Re: RAC or Large SMP...?
Date: Thu, 9 Oct 2008 18:39:07 -0700 (PDT)
Message-ID: <951152d1-95c5-42eb-8bb4-8d91aa14d34c@s9g2000prg.googlegroups.com>
> I'm also not convinced that the fewer servers are easier to administer
> arguement is as valid these days. This was certainly true in the past,
> but modern package management has become quite sophisticated.
> Managing larger numbers of servers dedicated to the same role isn't that
> much of an overhead anymore. At least we haven't seen a substantial
> increase in administration since moving to RAC. In fact, the added
> fault tolerance has reduced impact and stress on staff when hardware
> failures occur.
>
> Tim
Its exactly this area of RAC (i.e. adminstration) that concerns me. In your experience does the following scenario sound familiar:
"Ah yes, troubleshooting. I’ve seen many clusters that just froze for
no apparent
reason in my time. It’s always possible to make the OS or Cluster
software dump a
trace/log file when it happens.
The resulting trace/log file from the cluster will normally be the
size of Texas, and
only one or two people in the entire vendor organisation can truly
understand them,
you will be told.
Then the files (often with sizes measured in GB) are shipped to the
vendor and some
months later they will report back that it wasn’t possible to pinpoint
the exact reason
for the complete cluster freeze or crash, but that this parameter was
probably a bit low
and this parameter was probably a bit high.
That’s what always happens. I have never – really: never – seen a
vendor who could
correctly diagnose and explain a hanging cluster or a cluster that
kept crashing.
As to Oracle trouble shooting I’m not so worried.
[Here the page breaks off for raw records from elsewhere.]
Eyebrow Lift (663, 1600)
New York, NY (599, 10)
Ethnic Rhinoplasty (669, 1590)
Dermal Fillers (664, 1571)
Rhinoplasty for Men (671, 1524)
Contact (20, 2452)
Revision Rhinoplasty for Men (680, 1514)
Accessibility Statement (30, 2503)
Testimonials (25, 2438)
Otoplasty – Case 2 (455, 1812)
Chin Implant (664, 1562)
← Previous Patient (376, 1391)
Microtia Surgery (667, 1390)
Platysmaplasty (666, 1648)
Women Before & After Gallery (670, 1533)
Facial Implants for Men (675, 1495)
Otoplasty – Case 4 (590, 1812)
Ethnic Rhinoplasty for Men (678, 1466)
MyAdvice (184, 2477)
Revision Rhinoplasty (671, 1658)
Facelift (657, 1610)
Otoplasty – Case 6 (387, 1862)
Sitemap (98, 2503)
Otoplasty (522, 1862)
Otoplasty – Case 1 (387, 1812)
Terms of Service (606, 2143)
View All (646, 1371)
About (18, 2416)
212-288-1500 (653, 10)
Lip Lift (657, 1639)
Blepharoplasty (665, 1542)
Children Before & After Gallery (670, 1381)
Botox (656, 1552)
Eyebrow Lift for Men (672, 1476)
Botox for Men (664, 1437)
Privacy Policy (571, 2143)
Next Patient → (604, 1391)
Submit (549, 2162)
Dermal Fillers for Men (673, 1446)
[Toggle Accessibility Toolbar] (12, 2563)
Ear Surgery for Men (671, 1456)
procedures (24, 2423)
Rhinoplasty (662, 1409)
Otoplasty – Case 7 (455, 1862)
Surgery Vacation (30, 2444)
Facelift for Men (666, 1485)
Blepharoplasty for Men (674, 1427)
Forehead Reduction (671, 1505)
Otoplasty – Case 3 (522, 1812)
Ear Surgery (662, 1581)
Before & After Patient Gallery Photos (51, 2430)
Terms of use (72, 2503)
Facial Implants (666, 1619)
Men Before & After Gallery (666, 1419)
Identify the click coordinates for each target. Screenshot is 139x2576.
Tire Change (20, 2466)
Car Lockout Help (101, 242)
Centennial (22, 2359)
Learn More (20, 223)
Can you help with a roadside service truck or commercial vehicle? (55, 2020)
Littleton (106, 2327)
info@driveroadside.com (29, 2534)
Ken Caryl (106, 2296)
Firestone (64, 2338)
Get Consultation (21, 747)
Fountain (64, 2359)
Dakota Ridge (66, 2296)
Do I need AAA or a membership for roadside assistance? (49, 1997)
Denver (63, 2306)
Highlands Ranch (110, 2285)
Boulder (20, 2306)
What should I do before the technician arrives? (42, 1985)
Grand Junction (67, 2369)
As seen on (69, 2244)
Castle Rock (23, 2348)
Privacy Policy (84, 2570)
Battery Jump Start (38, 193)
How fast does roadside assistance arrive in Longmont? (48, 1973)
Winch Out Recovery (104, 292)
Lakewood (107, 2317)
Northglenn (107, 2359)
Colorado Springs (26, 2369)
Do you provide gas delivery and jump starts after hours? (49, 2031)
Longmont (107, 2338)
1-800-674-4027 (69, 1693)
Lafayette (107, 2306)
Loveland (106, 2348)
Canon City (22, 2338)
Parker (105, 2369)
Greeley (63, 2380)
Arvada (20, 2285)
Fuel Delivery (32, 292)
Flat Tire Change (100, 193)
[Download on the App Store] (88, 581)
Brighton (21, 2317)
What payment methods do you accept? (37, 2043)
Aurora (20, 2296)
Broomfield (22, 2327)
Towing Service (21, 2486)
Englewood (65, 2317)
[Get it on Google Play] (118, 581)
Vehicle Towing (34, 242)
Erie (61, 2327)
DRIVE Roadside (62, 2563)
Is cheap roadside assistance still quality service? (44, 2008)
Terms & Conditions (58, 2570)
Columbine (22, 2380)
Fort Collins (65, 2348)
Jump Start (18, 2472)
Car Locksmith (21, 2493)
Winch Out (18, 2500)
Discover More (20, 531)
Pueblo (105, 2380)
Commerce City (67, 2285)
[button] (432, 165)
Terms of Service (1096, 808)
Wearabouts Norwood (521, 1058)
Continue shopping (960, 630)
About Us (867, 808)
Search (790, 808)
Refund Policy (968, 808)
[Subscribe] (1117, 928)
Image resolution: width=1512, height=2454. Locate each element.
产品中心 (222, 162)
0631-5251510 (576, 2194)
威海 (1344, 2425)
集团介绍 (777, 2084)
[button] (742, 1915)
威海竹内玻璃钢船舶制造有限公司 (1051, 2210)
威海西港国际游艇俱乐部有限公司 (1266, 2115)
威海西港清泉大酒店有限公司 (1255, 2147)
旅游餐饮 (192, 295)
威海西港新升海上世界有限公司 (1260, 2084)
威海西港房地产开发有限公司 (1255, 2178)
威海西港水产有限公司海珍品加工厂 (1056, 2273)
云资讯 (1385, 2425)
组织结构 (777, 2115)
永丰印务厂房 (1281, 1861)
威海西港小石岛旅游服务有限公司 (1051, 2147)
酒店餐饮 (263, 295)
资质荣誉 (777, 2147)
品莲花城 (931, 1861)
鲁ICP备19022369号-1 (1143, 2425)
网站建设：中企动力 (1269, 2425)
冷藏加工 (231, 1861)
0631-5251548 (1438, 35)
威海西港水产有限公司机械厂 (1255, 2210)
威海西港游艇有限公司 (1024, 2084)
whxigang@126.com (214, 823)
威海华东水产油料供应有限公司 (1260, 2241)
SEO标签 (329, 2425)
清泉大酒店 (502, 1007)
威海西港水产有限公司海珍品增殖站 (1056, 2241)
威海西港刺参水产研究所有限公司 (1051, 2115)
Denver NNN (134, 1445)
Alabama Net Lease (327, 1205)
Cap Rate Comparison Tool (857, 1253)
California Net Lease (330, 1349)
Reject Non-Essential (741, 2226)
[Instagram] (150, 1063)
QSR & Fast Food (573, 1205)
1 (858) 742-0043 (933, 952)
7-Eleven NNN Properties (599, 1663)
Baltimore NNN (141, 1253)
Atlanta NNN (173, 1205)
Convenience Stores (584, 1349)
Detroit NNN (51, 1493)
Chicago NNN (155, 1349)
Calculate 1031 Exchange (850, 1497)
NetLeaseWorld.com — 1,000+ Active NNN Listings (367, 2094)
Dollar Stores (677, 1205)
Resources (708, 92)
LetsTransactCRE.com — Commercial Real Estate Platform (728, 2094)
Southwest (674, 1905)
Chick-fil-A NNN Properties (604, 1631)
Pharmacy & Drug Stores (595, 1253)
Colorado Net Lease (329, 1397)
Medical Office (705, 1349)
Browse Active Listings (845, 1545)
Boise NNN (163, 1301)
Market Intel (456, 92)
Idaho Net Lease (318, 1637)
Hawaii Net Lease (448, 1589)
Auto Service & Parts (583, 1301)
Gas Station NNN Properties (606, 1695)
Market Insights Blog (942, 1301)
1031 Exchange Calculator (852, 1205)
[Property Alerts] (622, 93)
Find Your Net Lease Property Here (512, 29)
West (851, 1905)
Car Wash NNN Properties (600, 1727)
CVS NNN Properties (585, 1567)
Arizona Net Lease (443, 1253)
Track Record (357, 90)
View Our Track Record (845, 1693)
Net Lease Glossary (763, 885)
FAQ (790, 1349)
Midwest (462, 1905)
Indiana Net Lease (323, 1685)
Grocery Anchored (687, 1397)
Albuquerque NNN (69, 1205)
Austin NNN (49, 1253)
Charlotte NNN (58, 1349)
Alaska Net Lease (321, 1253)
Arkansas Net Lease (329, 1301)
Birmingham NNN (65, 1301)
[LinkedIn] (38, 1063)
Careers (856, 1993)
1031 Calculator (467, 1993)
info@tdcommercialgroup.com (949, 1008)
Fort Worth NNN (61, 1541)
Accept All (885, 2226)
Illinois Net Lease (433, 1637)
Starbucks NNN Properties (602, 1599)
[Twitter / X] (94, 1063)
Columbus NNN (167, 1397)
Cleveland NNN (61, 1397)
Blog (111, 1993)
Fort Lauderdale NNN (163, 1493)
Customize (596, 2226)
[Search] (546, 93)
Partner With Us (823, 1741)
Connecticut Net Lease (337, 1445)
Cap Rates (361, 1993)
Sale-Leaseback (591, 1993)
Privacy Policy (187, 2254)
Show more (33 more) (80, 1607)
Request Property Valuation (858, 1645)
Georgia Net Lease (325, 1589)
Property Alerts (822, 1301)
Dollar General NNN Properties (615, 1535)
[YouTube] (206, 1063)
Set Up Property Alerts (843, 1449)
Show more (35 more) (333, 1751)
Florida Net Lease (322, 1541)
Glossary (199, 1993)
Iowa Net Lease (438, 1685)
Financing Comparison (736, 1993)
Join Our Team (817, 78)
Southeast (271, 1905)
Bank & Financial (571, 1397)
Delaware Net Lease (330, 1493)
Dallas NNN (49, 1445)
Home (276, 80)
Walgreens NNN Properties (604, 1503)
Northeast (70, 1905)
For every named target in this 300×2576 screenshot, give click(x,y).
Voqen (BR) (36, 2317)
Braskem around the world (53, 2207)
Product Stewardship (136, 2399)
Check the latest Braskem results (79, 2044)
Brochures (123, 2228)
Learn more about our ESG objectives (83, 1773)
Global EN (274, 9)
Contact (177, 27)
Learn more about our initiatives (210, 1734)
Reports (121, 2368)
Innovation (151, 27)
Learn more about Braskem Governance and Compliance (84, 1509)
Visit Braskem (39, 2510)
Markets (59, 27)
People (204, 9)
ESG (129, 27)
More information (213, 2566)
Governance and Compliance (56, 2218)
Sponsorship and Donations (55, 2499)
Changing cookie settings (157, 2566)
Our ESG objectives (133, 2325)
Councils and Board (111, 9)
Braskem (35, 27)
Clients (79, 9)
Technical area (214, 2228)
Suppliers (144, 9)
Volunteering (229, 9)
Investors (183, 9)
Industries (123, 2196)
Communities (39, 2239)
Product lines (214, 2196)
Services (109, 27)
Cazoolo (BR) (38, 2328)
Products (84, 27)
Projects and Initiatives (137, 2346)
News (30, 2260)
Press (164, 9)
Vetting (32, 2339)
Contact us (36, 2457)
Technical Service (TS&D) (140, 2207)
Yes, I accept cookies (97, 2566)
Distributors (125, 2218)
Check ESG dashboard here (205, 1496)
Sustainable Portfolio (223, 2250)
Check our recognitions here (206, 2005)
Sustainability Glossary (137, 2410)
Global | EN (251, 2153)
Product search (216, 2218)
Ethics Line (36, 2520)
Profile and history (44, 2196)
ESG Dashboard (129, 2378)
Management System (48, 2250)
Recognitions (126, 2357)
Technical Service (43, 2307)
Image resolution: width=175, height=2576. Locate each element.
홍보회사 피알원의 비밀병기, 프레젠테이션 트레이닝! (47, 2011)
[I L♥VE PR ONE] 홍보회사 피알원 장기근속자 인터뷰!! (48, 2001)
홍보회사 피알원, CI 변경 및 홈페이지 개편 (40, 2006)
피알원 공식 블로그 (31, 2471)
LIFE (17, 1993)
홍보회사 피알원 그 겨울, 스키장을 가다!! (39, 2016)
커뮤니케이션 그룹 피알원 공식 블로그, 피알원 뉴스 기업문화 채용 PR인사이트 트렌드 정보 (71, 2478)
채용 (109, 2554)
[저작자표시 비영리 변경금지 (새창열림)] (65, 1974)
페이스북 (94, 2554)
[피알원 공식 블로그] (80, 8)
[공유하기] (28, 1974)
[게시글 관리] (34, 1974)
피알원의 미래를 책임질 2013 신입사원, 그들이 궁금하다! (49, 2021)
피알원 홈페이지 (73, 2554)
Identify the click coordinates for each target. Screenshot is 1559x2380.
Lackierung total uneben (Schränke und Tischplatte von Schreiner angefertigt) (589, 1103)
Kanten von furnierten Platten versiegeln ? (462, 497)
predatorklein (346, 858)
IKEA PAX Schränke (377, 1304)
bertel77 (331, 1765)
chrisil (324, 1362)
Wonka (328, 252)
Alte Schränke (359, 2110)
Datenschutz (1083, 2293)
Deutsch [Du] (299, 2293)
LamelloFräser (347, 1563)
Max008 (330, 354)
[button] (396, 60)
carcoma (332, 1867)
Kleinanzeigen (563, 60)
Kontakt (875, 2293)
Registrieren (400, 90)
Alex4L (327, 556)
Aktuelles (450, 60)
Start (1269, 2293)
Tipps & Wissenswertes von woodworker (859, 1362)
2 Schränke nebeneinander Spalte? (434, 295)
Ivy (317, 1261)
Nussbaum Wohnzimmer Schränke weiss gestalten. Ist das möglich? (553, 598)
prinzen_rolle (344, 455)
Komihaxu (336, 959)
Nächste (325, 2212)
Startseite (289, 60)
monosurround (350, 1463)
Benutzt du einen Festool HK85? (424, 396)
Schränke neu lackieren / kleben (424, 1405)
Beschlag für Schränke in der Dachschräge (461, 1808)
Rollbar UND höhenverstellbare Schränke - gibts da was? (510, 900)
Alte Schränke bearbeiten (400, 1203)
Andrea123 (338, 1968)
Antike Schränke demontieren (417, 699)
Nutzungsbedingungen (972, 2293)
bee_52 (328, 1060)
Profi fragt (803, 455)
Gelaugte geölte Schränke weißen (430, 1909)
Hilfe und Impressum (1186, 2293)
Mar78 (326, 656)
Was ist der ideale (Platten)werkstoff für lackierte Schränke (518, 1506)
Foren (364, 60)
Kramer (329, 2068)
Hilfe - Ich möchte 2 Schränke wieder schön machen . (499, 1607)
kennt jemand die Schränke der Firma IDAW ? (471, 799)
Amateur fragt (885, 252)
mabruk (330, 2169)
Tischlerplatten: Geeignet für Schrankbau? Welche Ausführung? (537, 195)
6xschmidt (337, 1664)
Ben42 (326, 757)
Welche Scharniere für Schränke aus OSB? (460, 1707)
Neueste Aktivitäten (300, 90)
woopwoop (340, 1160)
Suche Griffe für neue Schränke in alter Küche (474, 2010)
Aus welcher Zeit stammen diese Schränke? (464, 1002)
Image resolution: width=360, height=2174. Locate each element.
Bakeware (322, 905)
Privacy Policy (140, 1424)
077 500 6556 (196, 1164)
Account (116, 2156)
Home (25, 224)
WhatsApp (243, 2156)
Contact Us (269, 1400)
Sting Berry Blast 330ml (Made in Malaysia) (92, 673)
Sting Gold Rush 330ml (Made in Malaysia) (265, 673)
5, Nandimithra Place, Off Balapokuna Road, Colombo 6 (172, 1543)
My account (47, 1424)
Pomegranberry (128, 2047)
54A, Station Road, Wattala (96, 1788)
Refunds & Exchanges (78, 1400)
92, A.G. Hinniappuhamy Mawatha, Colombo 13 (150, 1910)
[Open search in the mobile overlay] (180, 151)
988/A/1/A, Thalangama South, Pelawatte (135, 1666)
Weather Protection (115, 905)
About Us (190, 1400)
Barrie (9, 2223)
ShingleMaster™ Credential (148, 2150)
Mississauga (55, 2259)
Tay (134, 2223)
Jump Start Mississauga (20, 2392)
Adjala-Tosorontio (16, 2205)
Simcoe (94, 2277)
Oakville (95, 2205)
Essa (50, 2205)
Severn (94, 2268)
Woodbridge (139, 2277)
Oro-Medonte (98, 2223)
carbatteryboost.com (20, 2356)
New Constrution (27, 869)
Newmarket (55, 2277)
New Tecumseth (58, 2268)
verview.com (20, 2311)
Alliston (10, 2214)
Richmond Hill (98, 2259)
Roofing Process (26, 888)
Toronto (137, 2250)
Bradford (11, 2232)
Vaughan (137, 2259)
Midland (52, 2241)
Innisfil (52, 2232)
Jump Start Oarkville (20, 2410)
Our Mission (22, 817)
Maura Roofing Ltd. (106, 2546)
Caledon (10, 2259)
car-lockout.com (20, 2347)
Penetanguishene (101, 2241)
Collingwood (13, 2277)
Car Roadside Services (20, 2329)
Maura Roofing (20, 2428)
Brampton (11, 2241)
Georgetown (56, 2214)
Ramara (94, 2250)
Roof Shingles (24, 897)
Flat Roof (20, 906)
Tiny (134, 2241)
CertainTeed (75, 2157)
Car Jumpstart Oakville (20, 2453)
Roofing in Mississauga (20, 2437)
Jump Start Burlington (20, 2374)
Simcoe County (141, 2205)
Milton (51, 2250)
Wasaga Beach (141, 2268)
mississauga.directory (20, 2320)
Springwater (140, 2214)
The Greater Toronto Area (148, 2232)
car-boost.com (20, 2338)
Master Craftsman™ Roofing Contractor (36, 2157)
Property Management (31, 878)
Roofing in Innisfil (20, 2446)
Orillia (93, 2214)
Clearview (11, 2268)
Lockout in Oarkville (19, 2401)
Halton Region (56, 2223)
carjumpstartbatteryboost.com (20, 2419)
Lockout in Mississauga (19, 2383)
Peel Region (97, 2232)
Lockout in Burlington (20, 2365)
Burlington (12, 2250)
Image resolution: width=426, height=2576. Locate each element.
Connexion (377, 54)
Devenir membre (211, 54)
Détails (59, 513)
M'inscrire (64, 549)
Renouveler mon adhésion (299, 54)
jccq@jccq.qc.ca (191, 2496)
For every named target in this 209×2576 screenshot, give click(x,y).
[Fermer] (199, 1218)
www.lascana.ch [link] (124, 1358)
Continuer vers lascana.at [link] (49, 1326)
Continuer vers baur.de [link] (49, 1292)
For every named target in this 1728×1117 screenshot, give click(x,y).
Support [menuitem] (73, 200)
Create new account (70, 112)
Oracle will either
have a
performance problem, which is easy to diagnose using the Wait
Interface or you’ll
get ora-600 errors that are fairly easy to diagnose, although you’ll
need to spend the
required 42 hours logging and maintaining an iTAR or SR or whatever
the name is
these days.
In other words: Finding out what’s wrong (if anything) in Oracle is
much easier than
finding out what’s wrong with a cluster."
This quote was pulled from http://www.miracleas.dk/WritingsFromMogens/YouProbablyDontNeedRACUSVersion.pdf.
Has the Oracle clusteware and RAC become mature enough so that the above is no longer a common problem..? The company I now work for deployed RAC 9i and went through 6 months of hell exactly like the scenario above, so they have been burned in the past.
There is also the argument that RAC systems will require more scheduled downtime than single instance systems because there are more Oracle homes to patch (CRS, multiple database homes, ASM homes etc).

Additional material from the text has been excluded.